Being in my 70s, with underlying health issues typical for my age, I have decided that the one thing I should resolutely avoid at this time is to be hospitalized for COVID-19. I have seen enough of what oxygen deficit does to a person’s breathing to dread this condition, far more than pain itself. This — and being intubated and kept alive with a ventilator — is what I most fear about this disease.
Accordingly, I will have myself immunized against COVID as soon as the vaccine of my choice becomes publicly available. Based on my own reading as a nonexpert in this field, my preference would be Moderna, Pfizer, Sputnik V, Novavax, AstraZeneca, and Sinopharm, in that order. This ranking is mainly based on reported safety and efficacy ratings in clinical trials.
But, given the current scarcity of vaccines, particularly of the early ones with completed phase 3 trials and 90-plus percent efficacy, I would seriously consider getting inoculated with any available vaccine with lower efficacy (e.g., 50-plus percent)—if the alternative is to wait indefinitely for the preferred brands. Here, my first choice would be the Johnson & Johnson vaccine.
This would still be a lot better than having no protection at all from moderate or severe COVID-19. While there is no published information that these vaccines actually prevent infection, it is enough that they offer a shield against developing a serious form of the disease.
I would however guard against being inoculated with a vaccine that has not been cleared for importation. I would firmly avoid using smuggled vaccines, even if these were being offered by people I know and implicitly trust. For there’s nothing in the world today that cannot be faked. Without the help of experts from the medical science community, we would have no way of knowing what we are actually getting.
That said, the global outlook on the supply of vaccines does not look very encouraging at this point. According to Bloomberg News, vaccine rollout has begun only in 77 countries, and leading the pack is tiny Israel, where 68.5 percent of the population has received at least one jab of the vaccine.
At present, around 6 million doses are being administered daily around the world, albeit unevenly. At this rate, Bloomberg estimates it will take 5.3 years to cover 75 percent of the world’s population. The period could be shorter once more vaccines from other companies become available. Or it could take longer—if there is significant public resistance to getting vaccinated in some countries, which, ironically, may rise once the threat from COVID-19 subsides as a result of widespread immunization.
The three most popular COVID-19 vaccines in use right now are those produced by Pfizer-BioNTech, Moderna, and AstraZeneca-Oxford. So far, only these three have received emergency use authorization in much of the world. Four other vaccines have been authorized for emergency use in some countries since late last year even while their clinical trials were still ongoing. These are: China’s Sinovac, CanSino, and Sinopharm, and Gamaleya’s Sputnik V from Russia.

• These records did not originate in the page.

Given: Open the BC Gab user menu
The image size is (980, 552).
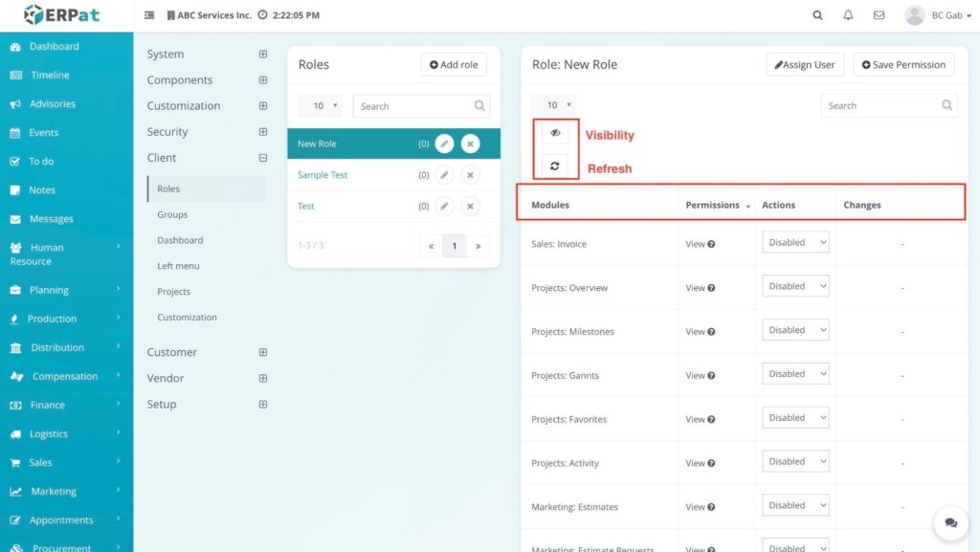Looking at the screenshot, I should (933, 15).
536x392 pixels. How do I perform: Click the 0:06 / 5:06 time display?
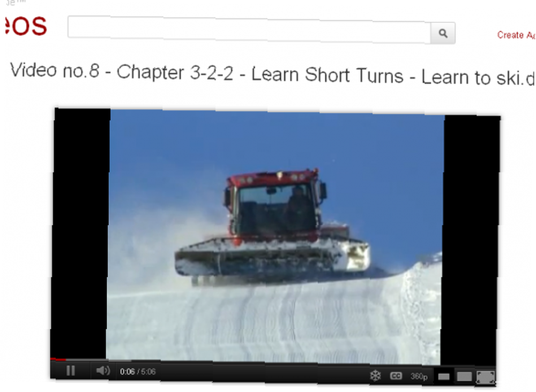pyautogui.click(x=137, y=372)
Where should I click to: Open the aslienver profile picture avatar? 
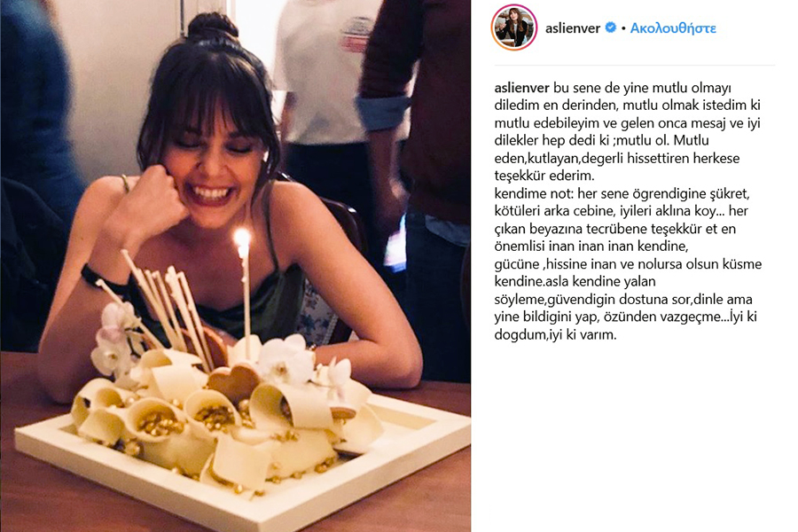click(514, 27)
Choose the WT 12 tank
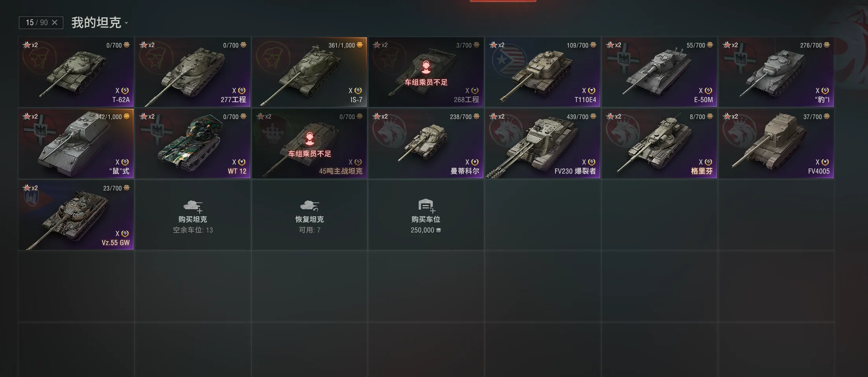This screenshot has width=868, height=377. tap(193, 143)
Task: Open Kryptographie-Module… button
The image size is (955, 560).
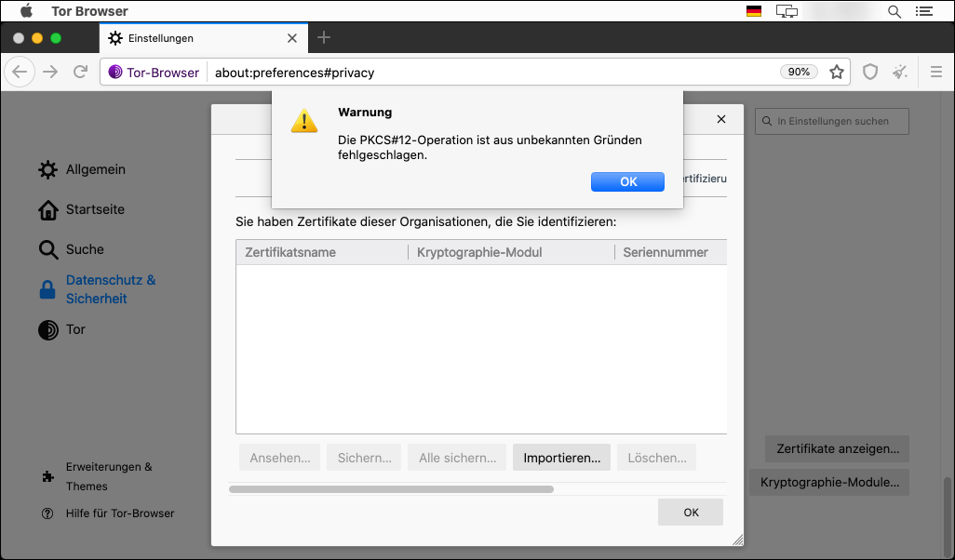Action: click(x=829, y=483)
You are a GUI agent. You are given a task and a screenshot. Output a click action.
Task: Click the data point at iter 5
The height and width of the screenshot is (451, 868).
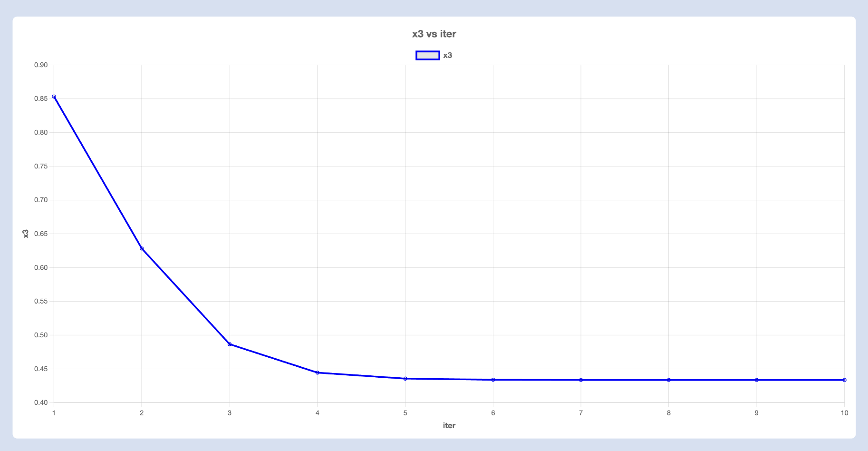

Two other vaccines from the United States—Novavax and Johnson & Johnson—have recently completed their clinical trials and may soon get clearance for public use from US authorities. Novavax has reported 89 percent efficacy, which is quite close to the standard earlier set by the Pfizer and Moderna vaccines. But it is the Johnson & Johnson vaccine that is drawing much interest in the developing world despite its lower reported 66 percent efficacy because, unlike the other vaccines that require two doses, this particular vaccine is administered with a single dose.
Of the vaccines made outside the West, Gamaleya’s Sputnik V has recently received favorable reviews in reputable media outlets like the New Yorker magazine. The Russian vaccine was developed in a laboratory that has had extensive experience in producing vaccines against Ebola and MERS. In its Feb. 8, 2021 issue, the New Yorker reports: “Sputnik V—like several other COVID-19 vaccines, developed by Oxford University and AstraZeneca, in the United Kingdom; CanSino Biologics, in China; and Johnson & Johnson, in the United States—is what is known as a vector vaccine. This type of vaccine is much newer than the attenuated or inactivated kind [e.g., Sinovac] but has a longer track record than the mRNA variety [used by Moderna and Pfizer].”
By April 2020, while the rest of the world was busy looking for SARS-CoV-2 testing kits and dwindling supplies of PPE, Gamaleya’s scientists had produced a vaccine that they felt confident enough to administer to themselves and to their families. With 92 percent reported efficacy against COVID-19, Sputnik V has, unfortunately, been available only in very limited quantities.
It is a sad testimony to the absence in our country of a robust and consistent support for scientific research that we are nowhere near this caliber of scientific innovativeness. We remain dependent on technology and pharmaceuticals developed abroad, particularly in the West.
For all President Duterte’s early endorsement of the Chinese vaccine, it is obvious that we actually follow the lead of the US Food and Drug Administration, especially when it comes to COVID-19 vaccines. This is not a bad thing in itself. But, where time is of the essence, it could spell disaster. It means that instead of relying on our own local scientists’ professional judgment to guide us in acquiring a portfolio of vaccines at the soonest possible time, we wait until we are last in line.